> _Your assignment_
Beginning with the very first line, please reproduce the entries exactly through the line containing "Click the Lightroom".

> _Supplied entries_

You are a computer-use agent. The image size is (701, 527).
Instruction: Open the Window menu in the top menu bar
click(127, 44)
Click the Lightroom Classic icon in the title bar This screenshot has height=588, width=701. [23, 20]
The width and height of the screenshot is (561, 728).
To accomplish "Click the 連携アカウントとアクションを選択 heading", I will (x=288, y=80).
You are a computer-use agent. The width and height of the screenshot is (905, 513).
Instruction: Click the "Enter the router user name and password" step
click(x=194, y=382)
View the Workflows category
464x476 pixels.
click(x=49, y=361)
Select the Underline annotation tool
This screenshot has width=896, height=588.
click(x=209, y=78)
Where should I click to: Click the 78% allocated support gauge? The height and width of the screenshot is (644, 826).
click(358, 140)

> _Exercise result_
You are a computer-use agent. The image size is (701, 527).
Instruction: Open the Window menu in the top menu bar
click(127, 44)
Click the Lightroom Classic icon in the title bar This screenshot has height=588, width=701. [23, 20]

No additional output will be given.